*Exercise instructions:*
Omit every picture and write out the rest of the records exactly.
- Opening Delimiter -
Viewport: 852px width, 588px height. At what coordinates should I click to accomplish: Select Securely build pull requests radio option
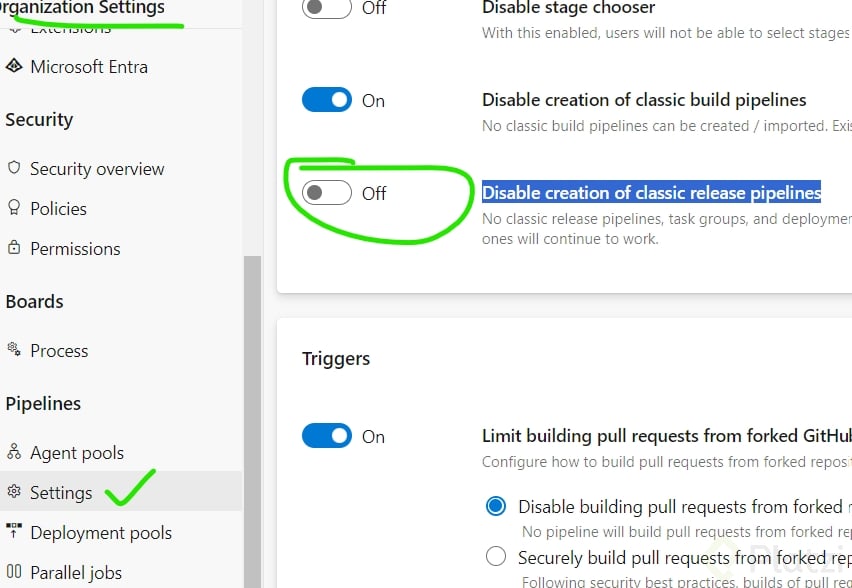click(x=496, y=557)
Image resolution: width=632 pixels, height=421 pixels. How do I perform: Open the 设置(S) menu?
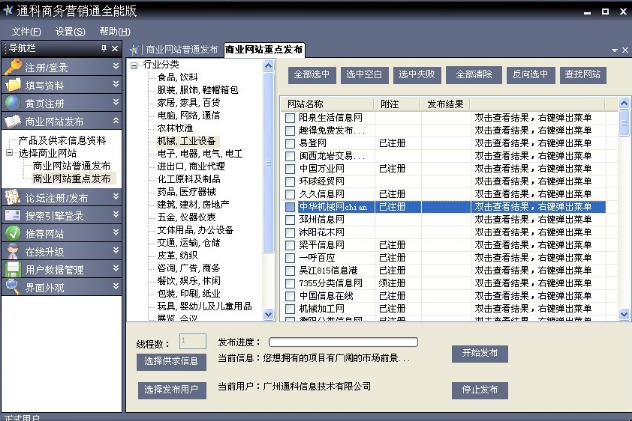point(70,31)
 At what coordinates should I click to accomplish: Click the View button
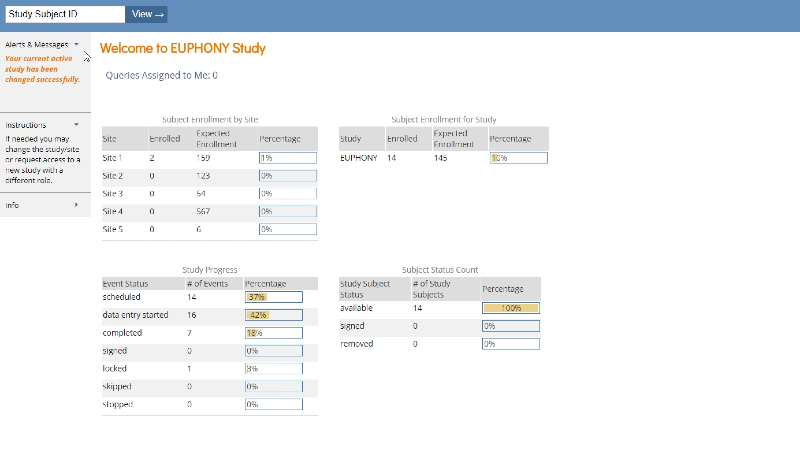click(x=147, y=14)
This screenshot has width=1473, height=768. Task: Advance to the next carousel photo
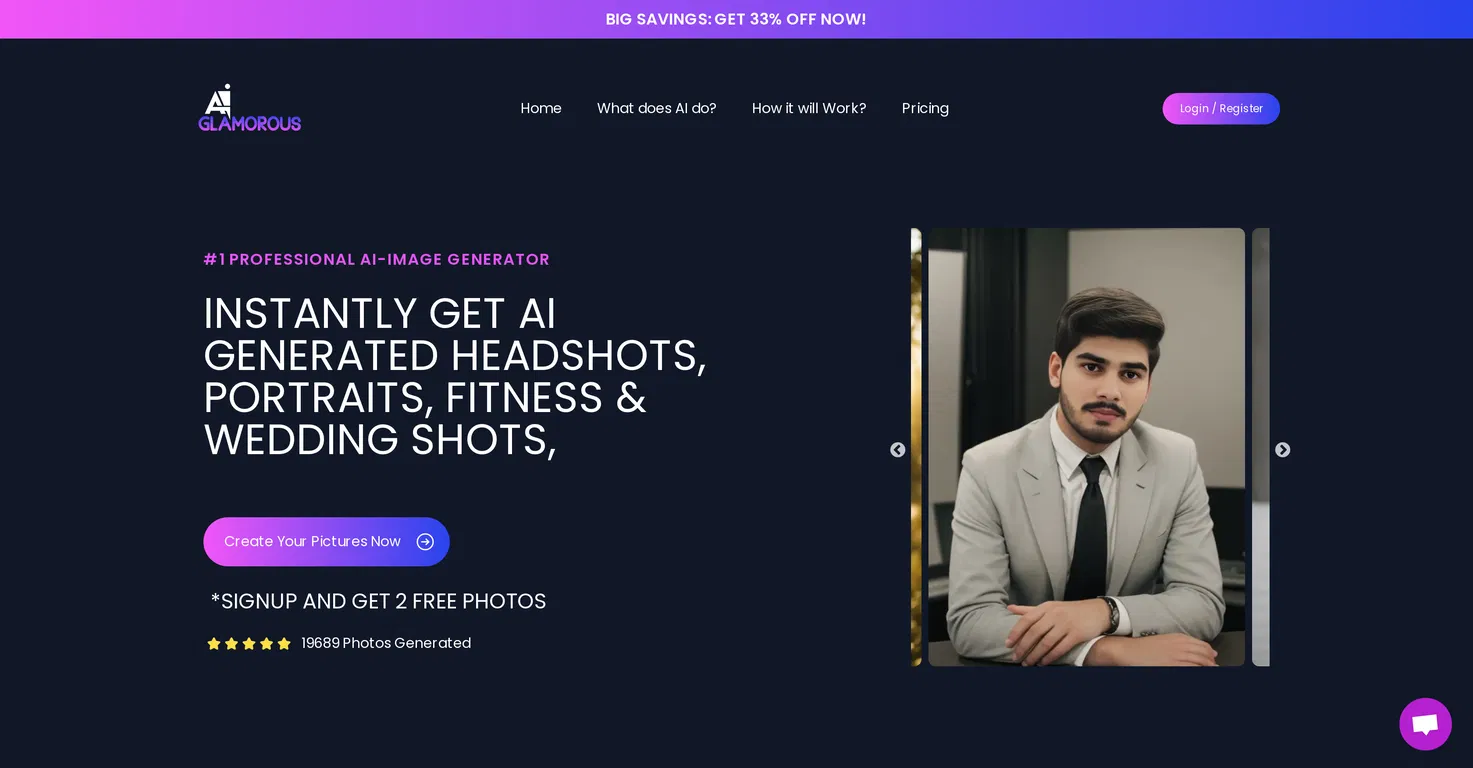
- Closing Delimiter -
*Reply:*
Viewport: 852px width, 588px height. At what coordinates should I click to accomplish: Select Securely build pull requests radio option
click(x=496, y=557)
Image resolution: width=632 pixels, height=421 pixels. How do I perform: Open the 设置(S) menu?
point(70,31)
 At what coordinates should I click to accomplish: Click the View button
click(x=147, y=14)
This screenshot has width=1473, height=768. Task: Advance to the next carousel photo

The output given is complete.